• _SHORT TASK A_: In the device description, what examples are given of the storage unit 212?

··· TEXT EXCERPT ···

Hereinafter, an avatar corresponding to each device is referred to as an avatar of the PC 210, for example.

  The storage unit 212 is, for example, a memory or an HDD (hard disk). The storage unit 212 stores an OS (operation system) of the PC 210, an application for communicating with the HMD1, the HMD 500, and the PC 220, avatar image data set in advance for the user of the PC 210, and the like.

  The communication interface 213 is an interface that performs communication such as a wireless LAN, a wired LAN, a 3G line, an LTE line, or the like. The communication interface 213 outputs information received via the network 230 to the processing unit 211. The communication interface 213 transmits information output from the processing unit 211 to the HMD 1, the HMD 500, the PC 220, and the server 200 via the network 230.

  The input unit 214 is, for example, a keyboard, a mouse, a tablet, and an operation pen. The input unit 214 outputs the input information to the processing unit 211. Note that when the display unit 215 has a touch panel function, the display unit 215 may also function as the input unit 214.

··· RECORDS ···

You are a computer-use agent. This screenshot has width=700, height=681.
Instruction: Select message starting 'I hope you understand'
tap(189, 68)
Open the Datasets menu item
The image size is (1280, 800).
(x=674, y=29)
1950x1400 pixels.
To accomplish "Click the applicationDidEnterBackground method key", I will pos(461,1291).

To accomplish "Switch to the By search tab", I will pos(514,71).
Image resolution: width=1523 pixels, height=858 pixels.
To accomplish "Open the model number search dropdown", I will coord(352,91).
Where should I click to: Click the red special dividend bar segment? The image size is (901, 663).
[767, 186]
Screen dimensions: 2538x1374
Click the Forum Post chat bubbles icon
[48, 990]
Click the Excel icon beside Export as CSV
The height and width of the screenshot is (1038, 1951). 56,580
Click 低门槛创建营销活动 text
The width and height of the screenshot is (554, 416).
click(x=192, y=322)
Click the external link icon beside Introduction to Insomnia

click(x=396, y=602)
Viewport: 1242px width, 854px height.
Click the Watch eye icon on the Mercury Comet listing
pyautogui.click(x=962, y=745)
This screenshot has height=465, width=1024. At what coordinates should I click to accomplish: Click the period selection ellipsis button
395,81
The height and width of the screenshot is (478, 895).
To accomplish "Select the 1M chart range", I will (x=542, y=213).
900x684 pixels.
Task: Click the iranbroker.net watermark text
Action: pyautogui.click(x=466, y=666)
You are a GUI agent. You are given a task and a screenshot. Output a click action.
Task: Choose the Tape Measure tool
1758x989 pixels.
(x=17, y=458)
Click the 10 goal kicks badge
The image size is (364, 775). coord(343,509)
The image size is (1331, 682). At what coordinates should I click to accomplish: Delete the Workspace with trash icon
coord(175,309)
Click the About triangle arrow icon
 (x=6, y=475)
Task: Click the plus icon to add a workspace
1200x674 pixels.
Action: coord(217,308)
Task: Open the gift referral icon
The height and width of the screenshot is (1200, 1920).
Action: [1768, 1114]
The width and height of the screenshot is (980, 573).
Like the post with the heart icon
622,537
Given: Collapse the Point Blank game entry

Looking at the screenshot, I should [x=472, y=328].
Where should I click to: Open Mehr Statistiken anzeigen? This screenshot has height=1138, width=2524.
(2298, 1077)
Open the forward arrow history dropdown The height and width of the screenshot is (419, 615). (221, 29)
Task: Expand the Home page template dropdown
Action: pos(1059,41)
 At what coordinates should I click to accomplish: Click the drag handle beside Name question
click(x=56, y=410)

···

• _SHORT TASK B_: Put the stretch of the records from the line containing "Click 低门槛创建营销活动 text" through the line containing "pyautogui.click(x=962, y=745)" into a Markdown table with the columns Nr and Line, leaving out blank lines.

• _EXERCISE SOLUTION A_: A memory or an HDD (hard disk).

• _EXERCISE SOLUTION B_:
| Nr | Line |
|---|---|
| 1 | Click 低门槛创建营销活动 text |
| 2 | The width and height of the screenshot is (554, 416). |
| 3 | click(x=192, y=322) |
| 4 | Click the external link icon beside Introduction to Insomnia |
| 5 | click(x=396, y=602) |
| 6 | Viewport: 1242px width, 854px height. |
| 7 | Click the Watch eye icon on the Mercury Comet listing |
| 8 | pyautogui.click(x=962, y=745) |